Stoichev se estremeció.

—Una actividad peculiar. He oído hablar de ella incluso en Bulgaria, aunque ahora es ilegal, por supuesto. La Iglesia siempre ha desaprobado la profanación de tumbas y ahora nuestro Gobierno desaprueba todas las supersticiones... como puede.

Helen casi se estremeció.

—¿Hay algo más extraño que esperar la resurrección de la carne? —preguntó, pero sonrió a Stoichev, quien también se sintió fascinado.

—Madame —dijo él—, tenemos interpretaciones muy diferentes de nuestra herencia, pero saludo su rapidez mental. Y ahora, amigos míos, me gustaría dedicar un poco de tiempo a estudiar sus mapas. Se me ha ocurrido que hay materiales en esta biblioteca que pueden sernos útiles si los leemos. Concédanme una hora. Lo que voy a hacer será pesado para ustedes, y lento de explicar para mí.

Ranov acababa de entrar en aquel momento, inquieto, y paseó la vista a su alrededor.

Confié en que no hubiera escuchado la mención a los mapas. Stoichev carraspeó.

—Tal vez quieran ir a la iglesia y admirar su belleza.

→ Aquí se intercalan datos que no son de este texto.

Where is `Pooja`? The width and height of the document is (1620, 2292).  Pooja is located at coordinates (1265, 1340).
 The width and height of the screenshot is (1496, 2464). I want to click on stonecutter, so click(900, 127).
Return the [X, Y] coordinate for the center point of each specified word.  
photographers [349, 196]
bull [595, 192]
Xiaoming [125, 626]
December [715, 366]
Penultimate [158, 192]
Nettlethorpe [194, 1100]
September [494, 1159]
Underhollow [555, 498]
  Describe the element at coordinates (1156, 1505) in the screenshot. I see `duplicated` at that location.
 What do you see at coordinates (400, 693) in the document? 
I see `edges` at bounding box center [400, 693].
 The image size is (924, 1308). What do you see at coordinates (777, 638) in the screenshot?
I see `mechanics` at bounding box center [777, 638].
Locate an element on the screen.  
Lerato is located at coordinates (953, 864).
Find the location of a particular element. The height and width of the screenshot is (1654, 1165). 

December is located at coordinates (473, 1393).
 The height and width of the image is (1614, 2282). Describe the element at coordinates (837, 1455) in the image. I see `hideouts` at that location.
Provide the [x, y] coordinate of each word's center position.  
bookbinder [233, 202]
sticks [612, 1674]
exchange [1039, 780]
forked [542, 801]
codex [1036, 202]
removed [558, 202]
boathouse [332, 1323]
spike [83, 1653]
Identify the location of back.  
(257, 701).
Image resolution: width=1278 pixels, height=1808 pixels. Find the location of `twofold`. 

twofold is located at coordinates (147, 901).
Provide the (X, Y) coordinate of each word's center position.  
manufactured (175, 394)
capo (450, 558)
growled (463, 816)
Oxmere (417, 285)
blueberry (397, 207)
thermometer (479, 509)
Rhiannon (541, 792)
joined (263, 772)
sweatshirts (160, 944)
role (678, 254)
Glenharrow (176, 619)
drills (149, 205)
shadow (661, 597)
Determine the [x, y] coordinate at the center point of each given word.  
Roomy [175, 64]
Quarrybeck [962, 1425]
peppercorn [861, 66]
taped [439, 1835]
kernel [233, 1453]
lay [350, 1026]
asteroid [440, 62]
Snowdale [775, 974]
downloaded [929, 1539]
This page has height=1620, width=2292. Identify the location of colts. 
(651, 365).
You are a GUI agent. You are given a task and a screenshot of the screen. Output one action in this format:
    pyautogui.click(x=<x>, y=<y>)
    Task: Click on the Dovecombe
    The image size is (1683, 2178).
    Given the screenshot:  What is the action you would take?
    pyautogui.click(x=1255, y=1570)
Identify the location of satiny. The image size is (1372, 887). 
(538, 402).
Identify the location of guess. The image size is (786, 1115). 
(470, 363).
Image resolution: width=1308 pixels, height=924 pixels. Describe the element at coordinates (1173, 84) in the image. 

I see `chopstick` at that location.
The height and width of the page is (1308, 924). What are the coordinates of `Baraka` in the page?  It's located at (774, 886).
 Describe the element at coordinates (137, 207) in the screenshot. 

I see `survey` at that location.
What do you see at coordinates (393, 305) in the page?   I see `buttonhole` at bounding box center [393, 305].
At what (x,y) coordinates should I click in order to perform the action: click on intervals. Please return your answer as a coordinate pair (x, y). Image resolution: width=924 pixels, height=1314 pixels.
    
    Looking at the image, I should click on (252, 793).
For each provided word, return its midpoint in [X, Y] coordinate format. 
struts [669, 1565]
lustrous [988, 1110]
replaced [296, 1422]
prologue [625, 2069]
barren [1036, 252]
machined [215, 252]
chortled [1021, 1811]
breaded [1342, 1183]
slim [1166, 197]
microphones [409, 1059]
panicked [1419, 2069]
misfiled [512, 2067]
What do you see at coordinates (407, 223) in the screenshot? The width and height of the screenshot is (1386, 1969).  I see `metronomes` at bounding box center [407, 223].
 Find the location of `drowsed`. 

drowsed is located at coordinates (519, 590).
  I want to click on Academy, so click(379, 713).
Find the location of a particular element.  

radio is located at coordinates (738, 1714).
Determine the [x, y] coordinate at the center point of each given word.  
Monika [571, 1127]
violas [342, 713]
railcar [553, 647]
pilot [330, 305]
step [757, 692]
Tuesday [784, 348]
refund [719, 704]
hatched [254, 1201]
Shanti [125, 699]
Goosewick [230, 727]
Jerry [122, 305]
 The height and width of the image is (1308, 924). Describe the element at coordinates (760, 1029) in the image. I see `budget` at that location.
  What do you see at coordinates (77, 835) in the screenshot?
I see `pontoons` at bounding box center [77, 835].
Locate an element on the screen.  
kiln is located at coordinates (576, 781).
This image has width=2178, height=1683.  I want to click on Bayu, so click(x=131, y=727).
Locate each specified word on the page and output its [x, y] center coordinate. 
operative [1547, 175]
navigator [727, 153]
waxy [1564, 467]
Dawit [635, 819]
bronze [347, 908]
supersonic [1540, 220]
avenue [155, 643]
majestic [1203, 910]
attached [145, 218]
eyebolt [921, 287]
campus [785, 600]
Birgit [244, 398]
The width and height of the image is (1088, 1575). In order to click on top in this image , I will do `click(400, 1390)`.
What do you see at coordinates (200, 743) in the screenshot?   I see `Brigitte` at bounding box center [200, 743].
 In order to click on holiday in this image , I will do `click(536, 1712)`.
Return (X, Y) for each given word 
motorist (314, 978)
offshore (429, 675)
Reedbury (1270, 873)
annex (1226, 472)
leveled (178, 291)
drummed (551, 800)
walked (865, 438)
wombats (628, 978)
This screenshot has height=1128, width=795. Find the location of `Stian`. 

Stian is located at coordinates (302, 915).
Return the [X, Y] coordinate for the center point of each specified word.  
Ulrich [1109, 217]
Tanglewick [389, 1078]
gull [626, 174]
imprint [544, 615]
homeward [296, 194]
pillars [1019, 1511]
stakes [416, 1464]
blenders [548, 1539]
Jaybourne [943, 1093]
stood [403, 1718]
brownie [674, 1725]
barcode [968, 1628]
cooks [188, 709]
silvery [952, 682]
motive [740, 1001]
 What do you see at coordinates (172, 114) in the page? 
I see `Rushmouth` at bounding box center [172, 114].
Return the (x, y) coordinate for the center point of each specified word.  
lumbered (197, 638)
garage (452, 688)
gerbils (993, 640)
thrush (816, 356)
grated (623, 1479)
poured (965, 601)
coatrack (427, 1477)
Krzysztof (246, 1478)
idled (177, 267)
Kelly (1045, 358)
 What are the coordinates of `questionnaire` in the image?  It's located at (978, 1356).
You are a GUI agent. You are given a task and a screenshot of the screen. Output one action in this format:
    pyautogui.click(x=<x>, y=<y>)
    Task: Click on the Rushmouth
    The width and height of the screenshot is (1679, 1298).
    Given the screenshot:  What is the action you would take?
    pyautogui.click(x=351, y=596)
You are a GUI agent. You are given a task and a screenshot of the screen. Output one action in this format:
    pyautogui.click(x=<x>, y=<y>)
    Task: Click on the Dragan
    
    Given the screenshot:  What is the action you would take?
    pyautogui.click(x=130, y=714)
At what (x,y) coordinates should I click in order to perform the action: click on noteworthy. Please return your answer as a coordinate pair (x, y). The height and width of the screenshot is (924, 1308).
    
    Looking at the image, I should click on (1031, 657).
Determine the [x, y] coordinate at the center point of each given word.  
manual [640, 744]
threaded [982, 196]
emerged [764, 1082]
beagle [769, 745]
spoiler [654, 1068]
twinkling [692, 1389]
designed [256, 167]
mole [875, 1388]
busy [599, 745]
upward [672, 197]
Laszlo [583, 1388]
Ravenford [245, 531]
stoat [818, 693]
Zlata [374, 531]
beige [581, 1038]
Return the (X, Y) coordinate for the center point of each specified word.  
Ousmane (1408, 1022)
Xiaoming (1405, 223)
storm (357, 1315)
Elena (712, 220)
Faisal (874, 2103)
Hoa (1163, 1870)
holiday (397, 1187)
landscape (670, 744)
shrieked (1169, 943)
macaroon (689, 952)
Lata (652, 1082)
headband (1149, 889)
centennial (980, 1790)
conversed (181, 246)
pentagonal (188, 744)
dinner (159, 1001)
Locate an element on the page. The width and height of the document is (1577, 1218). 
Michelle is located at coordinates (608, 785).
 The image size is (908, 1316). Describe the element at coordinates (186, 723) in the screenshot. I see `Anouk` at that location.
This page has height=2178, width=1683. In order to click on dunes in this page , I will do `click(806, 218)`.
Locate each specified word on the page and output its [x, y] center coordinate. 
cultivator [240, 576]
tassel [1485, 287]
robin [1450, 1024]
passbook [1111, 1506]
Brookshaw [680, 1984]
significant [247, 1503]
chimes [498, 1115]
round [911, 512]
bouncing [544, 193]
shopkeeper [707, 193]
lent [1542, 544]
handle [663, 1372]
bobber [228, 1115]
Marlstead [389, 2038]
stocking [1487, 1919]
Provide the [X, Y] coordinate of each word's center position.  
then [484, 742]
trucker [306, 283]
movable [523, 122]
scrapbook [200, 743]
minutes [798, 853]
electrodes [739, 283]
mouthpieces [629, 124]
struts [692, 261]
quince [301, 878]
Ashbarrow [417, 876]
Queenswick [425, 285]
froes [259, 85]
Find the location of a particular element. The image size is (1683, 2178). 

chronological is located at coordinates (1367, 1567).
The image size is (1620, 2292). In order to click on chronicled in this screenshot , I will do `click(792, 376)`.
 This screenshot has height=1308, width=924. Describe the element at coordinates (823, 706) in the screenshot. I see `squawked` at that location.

Stoichev miró de reojo un momento a Ranov. Helen comprendió al instante y se acercó a nuestro guía para embrollarle en una ligera complicación, mientras yo buscaba en el maletín y sacaba mi carpeta con copias de los mapas. Cuando vi la ansiedad con que Stoichev los cogía, mi corazón saltó de esperanza.

Por desgracia, Ranov parecía más interesado en acechar el trabajo de Stoichev y conferenciar con el bibliotecario que en seguirnos, aunque yo deseaba con todas mis fuerzas sacárnoslo de encima.

Ranov sonrió.

—¿Tienen hambre? Aún no es la hora de la cena. Aquí se sirve a las seis. Habrá que esperar. Tendremos que compartirla con los monjes, por desgracia.

Nos dio la espalda y empezó a estudiar un estante con volúmenes encuadernados en piel.

Helen me siguió hasta la puerta y apretó mi mano.

—¿Vamos a dar un paseo? —dijo en cuanto estuvimos fuera.

—En este momento ya no sé qué hacer sin Ranov —dije malhumorado—. ¿De qué vamos a hablar sin él?

Ella rió, pero me di cuenta de que también estaba preocupada.

—¿Volvemos dentro e intentamos distraerle?

—No —dije—, mejor que no. Cuanto más nos esforcemos, más se preguntará qué está mirando Stoichev. No podemos deshacernos de él como no podemos deshacernos de una mosca.

—Sería una mosca estupenda.

Helen me tomó del brazo. El sol todavía brillaba en el patio, y hacía calor cuando salimos de la sombra de los muros y galerías del inmenso monasterio. Cuando alcé la vista, vi las pendientes boscosas que rodeaban el monasterio y los picos rocosos verticales sobre ellas.

Muy en lo alto, un águila volaba en círculos. Monjes con su pesado hábito negro, gorro alto y larga barba negra iban y venían entre la iglesia y la primera planta del monasterio, barrían los suelos de las galerías de madera o estaban sentados en un triángulo de sombra cercano al porche de la iglesia. Me pregunté cómo aguantaban el calor del verano con aquellas prendas. El interior de la maravillosa iglesia me dio cierta pista. Estaba tan fresca como una casa en primavera, iluminada tan sólo por velas parpadeantes y el brillo del oro, el latón y las joyas. Las paredes interiores estaban adornadas con espléndidos frescos («Hechos en el siglo XIX», me confió Helen), y yo me detuve ante una imagen especialmente solemne, un santo de larga barba blanca y pelo blanco peinado con raya que nos miraba.

—Ivan Rilski.

Helen leyó las letras que había cerca de la aureola.

—Es el santo cuyos huesos fueron traídos aquí ocho años antes de que nuestro amigo valaco entrara en Bulgaria, ¿verdad? La «Crónica» hablaba de él.

—Sí.

Helen se plantó ante la imagen, como si pensara que iba a hablarnos si nos quedábamos allí el tiempo suficiente.

La interminable espera me estaba crispando los nervios.

—Helen —dije—, vamos a dar un paseo. Podemos subir a la montaña y disfrutar de la vista.

Si no hacía un poco de ejercicio, pensar en Rossi iba a volverme loco.

—De acuerdo —accedió ella, y me miró fijamente, como si leyera mi impaciencia—. Si no está demasiado lejos. Ranov no permitirá que nos alejemos mucho.

El camino que ascendía serpenteaba a través del espeso bosque que nos protegía del calor de la tarde casi tanto como había hecho la iglesia. Era tan estupendo librarse de Ranov siquiera por unos minutos que me limité a mecer la mano de Helen adelante y atrás mientras paseábamos.